Carl Orff's masterpiece, ``Carmina Burana,'' is making a comeback 12 years after its last performance here in Seoul.
The German composer created the piece during the 1930s. The well-rounded production was inspired by a medieval manuscript collection and includes various dance and stage settings, strung together by a delightful musical score. Unlike the original, today's modernized version of ``Carmina Burana'' is staged as a cantata piece in a concert hall.
On Aug 3-4 at the Aram Nuri Arts Complex in Goyang, Gyeonggi Province, however, it will dazzle audiences in full-fledged glory, as roughly 230 people from the Korea National Ballet, the National Chorus of Korea, Goyang City Choir and Mostly Philharmonic Orchestra are geared to participate in the staging.
Until now, opera and ballet fans had to content themselves with snippets from the famous production, such as the grand choir song ``O Fortuna'' or the solo ballet act in ``The Song of the Roasted Swan'' at a select few special gala occasions. ``O Fortuna'' features the grandiose, bombastic choir melody, which almost everyone will surely remember hearing from a TV commercial, as it has been widely adapted into pop culture.
So this will be a rare opportunity to experience the production in full. For more exquisite rendering of the piece, which is centered on a grand wheel of fortune, always turning and symbolizing the fickleness of luck, a huge wheel from Les Grand Ballet in Canada will appear on stage.
Tickets range from 10,000 won to 100,000 won. For more information, visit www.artgy.or.kr.

``Shim Chung'' is also a unique production combining classical ballet and commercial musical. Ambitiously prepared by the Universal Ballet and CJ Entertainment, the production is based on the Universal Ballet's popular annual repertoire ``Shim Chung,'' originally a ballet piece based on a Korean folk tale.
Yang Jung-ung, director of the Yonhangza Theater Company whose Korean-cast production of Shakespeare's ``A Midsummer Night's Dream'' was invited to the Edinburgh Festival Fringe in 2005 and to the Barbican Center in London last year, took the director's job for the new fusion. In the ballet musical version, theatrical miming will be added to classical ballet movements of the dancers to intensify the story telling.

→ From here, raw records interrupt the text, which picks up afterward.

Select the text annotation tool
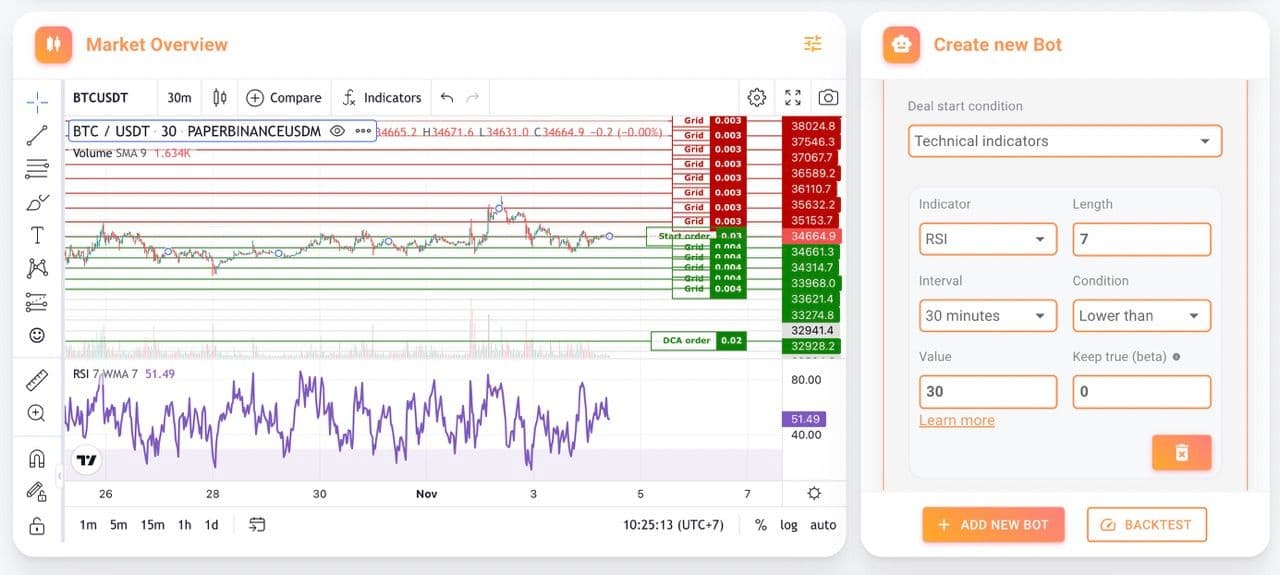1280x575 pixels. [37, 235]
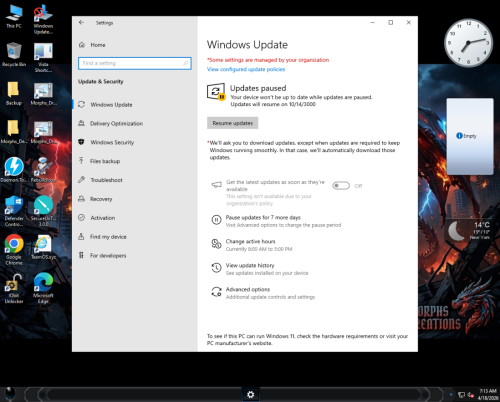Image resolution: width=500 pixels, height=402 pixels.
Task: Click the Resume updates button
Action: pyautogui.click(x=233, y=123)
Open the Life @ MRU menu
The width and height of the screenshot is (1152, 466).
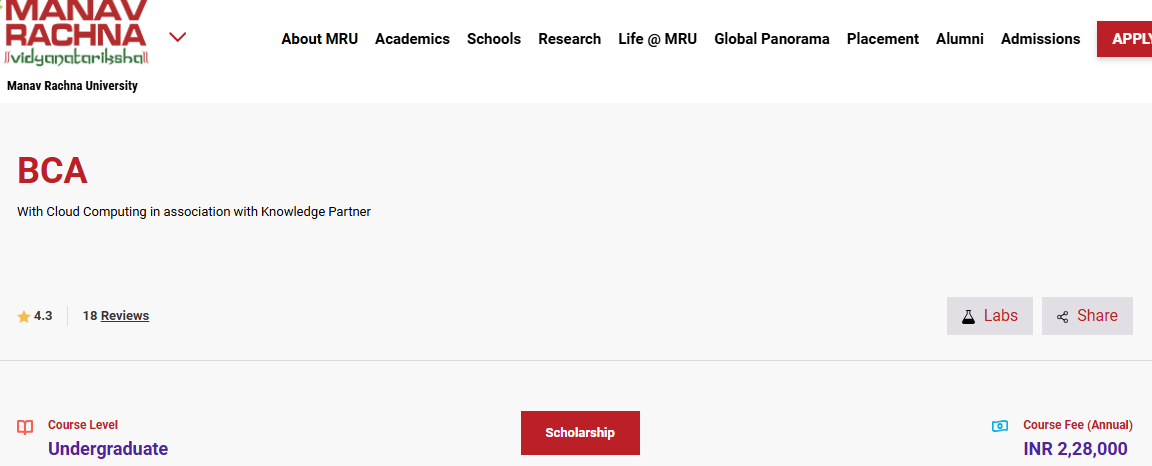point(658,39)
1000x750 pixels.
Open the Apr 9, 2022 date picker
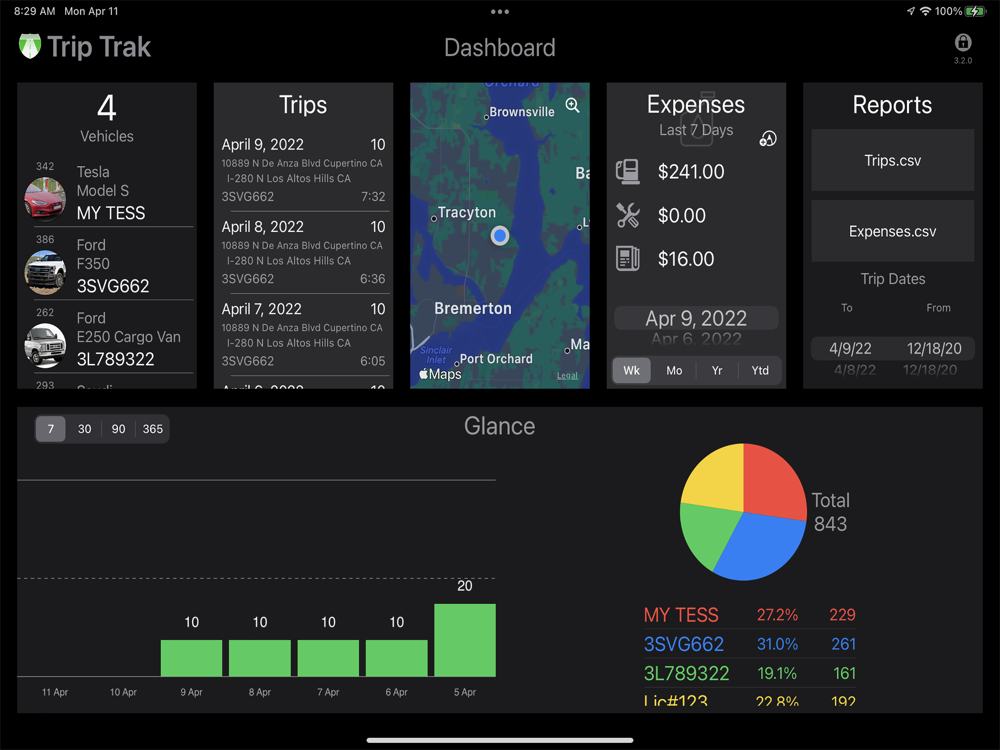coord(696,318)
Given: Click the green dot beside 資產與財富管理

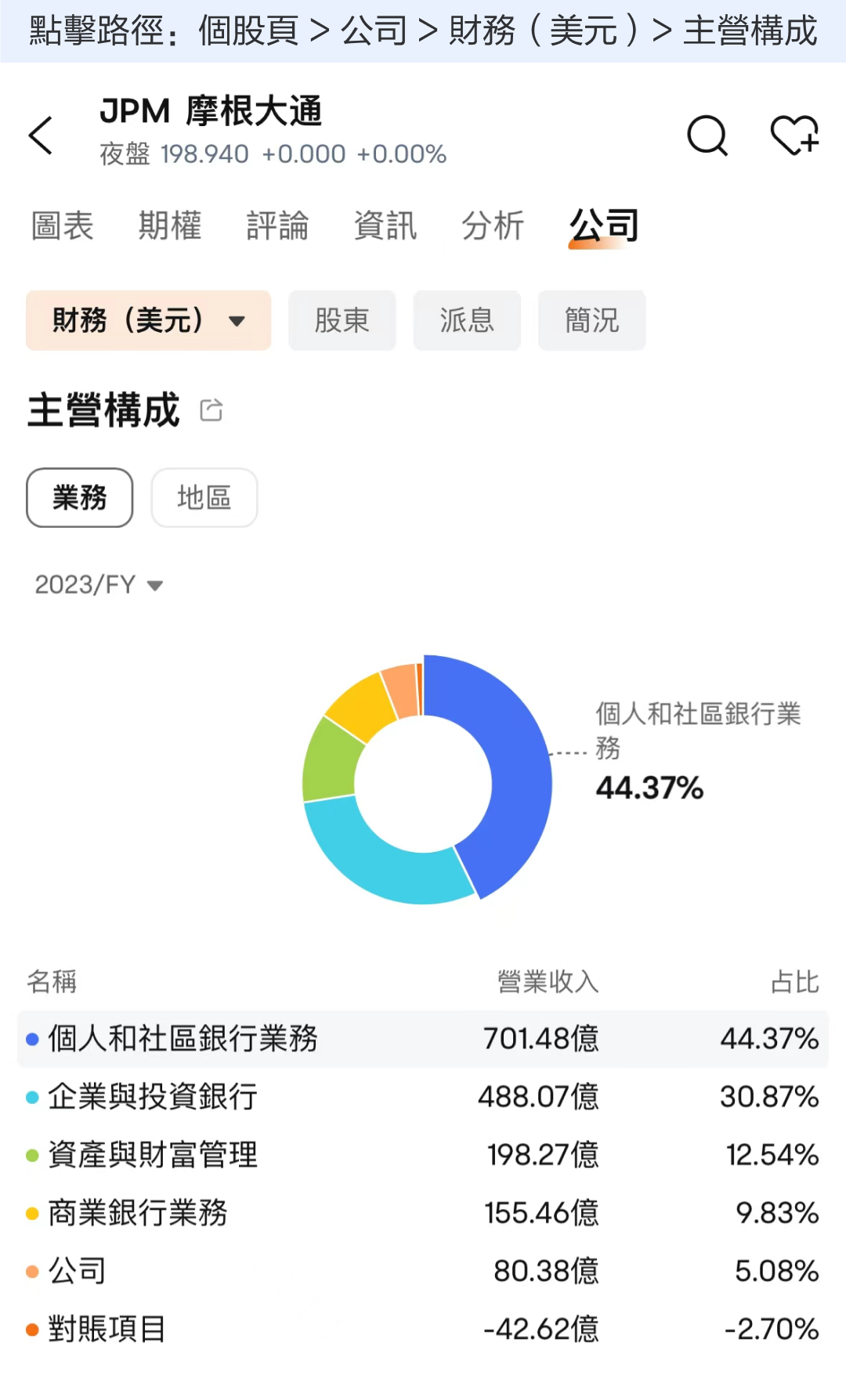Looking at the screenshot, I should click(31, 1155).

If ballet ``Shim Chung'' was a fusion of the East and the West using the Western expression of ballet to express sentiment in the Korean folk tale of a blind man's daughter, Shim Chung, then this ballet musical puts another spin on the story by mixing in the modern with the traditional.

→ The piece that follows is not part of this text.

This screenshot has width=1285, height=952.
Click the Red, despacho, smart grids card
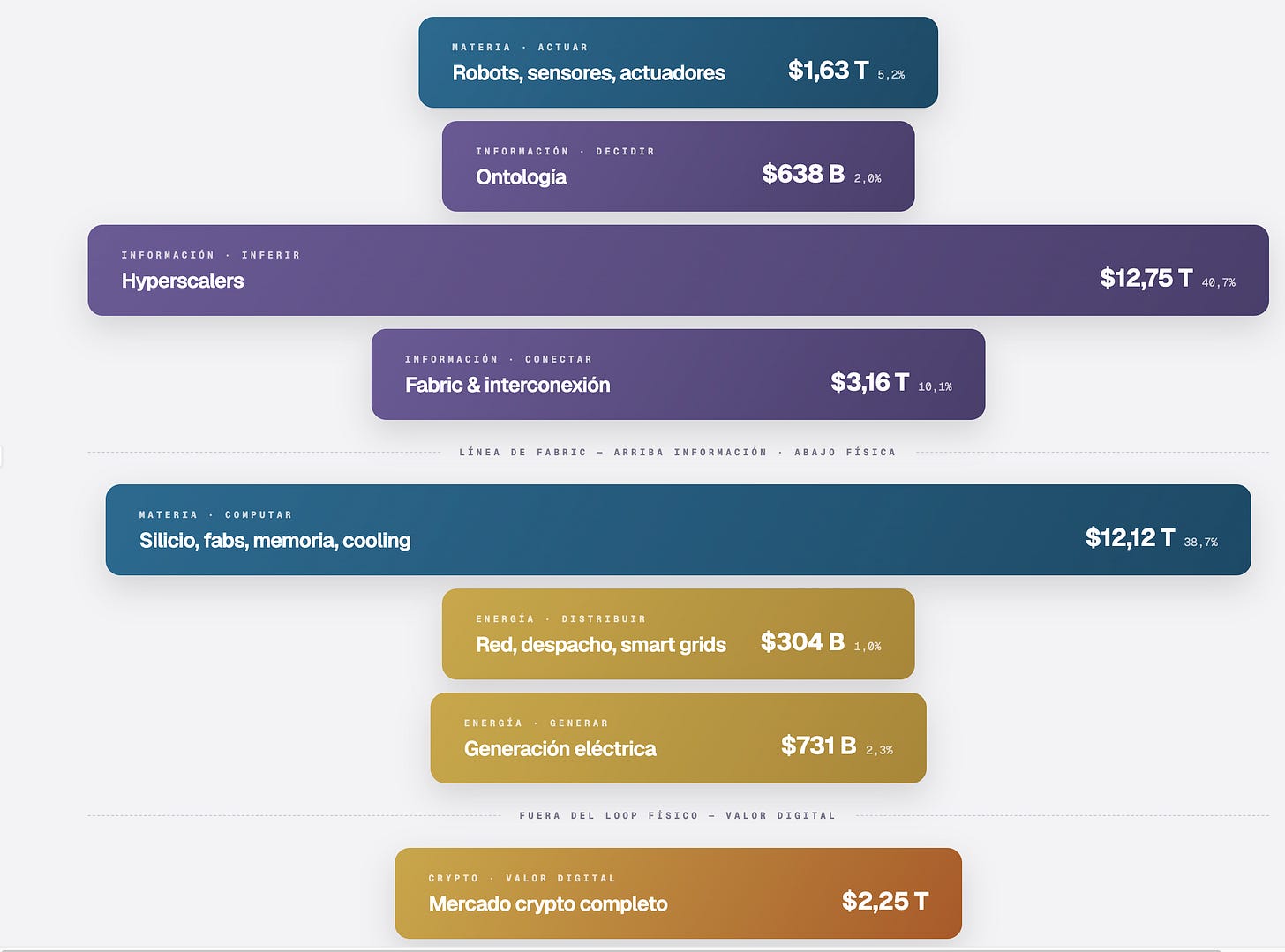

Characters are infused with contemporariness. Here the piece begins with a father reading the story of Shim Chung to his blind daughter. It is a twist on the original tale of the girl sacrificing herself to open her blind father's eyes.
Costumes specially designed for ballet musical ``Shim Chung'' will fascinate the eyes as ballet tutus evolved here with a touch of hanbok, traditional Korean clothes, adapted in colors and small details.